She Regrets Nothing: Book Thoughts

As I mentioned in my Ready Player One post, I’m terrible at writing reviews. I either give away too much or too little or don’t talk about the right (which I totally just started to type as writethings… so, even though I might use the TAG “Reviews” on this blog post, just think of it as my book thoughts, okay? Less pressure and expectation setting for everyone.  

So, a few months ago, P.S. Literary agency was celebrating their company birthday and doing a giveaway for a book called She Regrets Nothing by Andrea Dunlop, which I’d heard described as something akin to Gossip Girl meets The Great Gatsby, and I knew I wanted to read it. So I took to Twitter and lo and behold…


Whaaaaaat?? That’s ME! YAAAAAAAY!

(Okay, yes, I literally won back in February and, yes, it took me until May to write this blog post I AM SORRY LIFE IS CRAZY OKAY???)

I’m telling you this because I do feel it’s important to include the how of getting a book happens – whether it’s a recommendation, a gift, a giveaway win (yay!), a pre-order, a “on-a-whim” purchase, etc. Why? I feel like transparency is important in these matters, especially when it’s something I got for free (book or otherwise). Plus, I really am excited that I won.

So, the book arrived…

…and, it still took me forever to get started with it. It’s not that I wasn’t excited about reading it — I really was! — but I was in the middle of two other books, and I really struggle having multiple works of fiction going at a single time (the other book I was reading will be the topic of a future “book thoughts” post…)

Anyway.

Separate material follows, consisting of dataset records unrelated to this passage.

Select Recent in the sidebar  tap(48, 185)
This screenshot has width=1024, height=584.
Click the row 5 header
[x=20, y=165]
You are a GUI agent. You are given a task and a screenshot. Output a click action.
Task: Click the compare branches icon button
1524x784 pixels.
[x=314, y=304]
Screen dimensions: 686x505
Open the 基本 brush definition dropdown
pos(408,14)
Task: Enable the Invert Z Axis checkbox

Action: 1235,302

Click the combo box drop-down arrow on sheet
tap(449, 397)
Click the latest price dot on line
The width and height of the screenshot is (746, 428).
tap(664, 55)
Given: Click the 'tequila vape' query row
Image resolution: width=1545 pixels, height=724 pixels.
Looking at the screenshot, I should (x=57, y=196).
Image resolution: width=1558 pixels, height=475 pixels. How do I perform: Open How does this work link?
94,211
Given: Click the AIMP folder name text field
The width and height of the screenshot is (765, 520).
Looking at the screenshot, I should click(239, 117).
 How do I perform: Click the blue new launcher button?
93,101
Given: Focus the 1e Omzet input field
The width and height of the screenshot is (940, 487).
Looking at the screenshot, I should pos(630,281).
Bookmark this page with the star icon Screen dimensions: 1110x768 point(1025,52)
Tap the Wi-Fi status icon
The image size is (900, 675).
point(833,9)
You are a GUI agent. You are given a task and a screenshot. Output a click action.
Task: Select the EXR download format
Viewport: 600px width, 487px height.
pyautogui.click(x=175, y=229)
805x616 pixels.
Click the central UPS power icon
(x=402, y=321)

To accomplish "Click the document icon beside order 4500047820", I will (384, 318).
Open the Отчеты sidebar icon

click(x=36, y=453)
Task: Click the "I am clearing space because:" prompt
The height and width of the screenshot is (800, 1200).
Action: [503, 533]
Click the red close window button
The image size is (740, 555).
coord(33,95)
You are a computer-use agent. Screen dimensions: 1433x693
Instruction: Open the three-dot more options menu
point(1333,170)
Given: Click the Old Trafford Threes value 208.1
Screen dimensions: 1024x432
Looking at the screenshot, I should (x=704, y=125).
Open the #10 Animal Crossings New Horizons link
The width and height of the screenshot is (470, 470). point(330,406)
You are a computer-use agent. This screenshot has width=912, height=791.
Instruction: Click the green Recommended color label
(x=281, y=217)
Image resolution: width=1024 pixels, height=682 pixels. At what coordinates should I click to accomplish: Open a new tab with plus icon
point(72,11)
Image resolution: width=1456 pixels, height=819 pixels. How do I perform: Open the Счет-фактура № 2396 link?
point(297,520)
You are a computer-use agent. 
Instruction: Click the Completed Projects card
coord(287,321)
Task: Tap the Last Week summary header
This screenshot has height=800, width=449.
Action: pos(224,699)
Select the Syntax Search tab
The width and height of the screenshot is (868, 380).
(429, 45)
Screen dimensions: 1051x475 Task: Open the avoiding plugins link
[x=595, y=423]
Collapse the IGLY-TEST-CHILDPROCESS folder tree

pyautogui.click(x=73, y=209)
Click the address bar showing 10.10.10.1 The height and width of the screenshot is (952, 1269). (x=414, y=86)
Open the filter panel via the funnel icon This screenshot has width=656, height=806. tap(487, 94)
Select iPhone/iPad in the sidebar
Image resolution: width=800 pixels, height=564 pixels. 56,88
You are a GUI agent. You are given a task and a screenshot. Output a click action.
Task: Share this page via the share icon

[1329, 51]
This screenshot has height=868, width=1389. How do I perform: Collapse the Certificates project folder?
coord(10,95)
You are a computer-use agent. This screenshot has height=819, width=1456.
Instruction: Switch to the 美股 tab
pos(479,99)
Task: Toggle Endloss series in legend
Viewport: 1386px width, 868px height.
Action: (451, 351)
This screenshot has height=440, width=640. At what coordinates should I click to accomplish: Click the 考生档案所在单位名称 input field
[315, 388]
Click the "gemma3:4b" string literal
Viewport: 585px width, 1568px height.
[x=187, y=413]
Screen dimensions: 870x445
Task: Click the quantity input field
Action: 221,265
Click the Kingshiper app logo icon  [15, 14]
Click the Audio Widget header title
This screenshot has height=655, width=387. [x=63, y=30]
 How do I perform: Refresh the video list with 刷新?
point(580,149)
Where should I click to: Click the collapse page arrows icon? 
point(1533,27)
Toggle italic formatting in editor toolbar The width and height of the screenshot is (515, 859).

Now that you’ve made it through the background story, here are my thoughts on She Regrets Nothing by Andrea Dunlop:


The back cover of the book, which I always read before beginning any new reading adventure, says the following:

When Laila Lawrence becomes an orphan at twenty-three, the sudden loss unexpectedly introduces her to three glamorous cousins from Manhattan, who show up unannounced at her mother’s funeral. The three siblings are scions of the wealthy family from which Laila’s father had been estranged long before his own untimely demise. 

Two years later, Laila has left behind her quiet life in Grosse Point, Michigan, to move to New York City, landing her smack in the middle of her cousins’ decadent world. Caught between longing for the love of her family and her relentless pursuit of the lifestyle she feels she was unfairly denied, Laila finds herself reawakening a long-dead scandal involving the family patriarch – not to mention setting off some new ones – as she becomes further enmeshed in the lives and love affairs of her cousins. But will Laila ever truly belong in their world? 

Sly and sexy, She Regrets Nothing is a sharply observed and utterly seductive tale of family, fortune, and fate – and the dark side of wealth. 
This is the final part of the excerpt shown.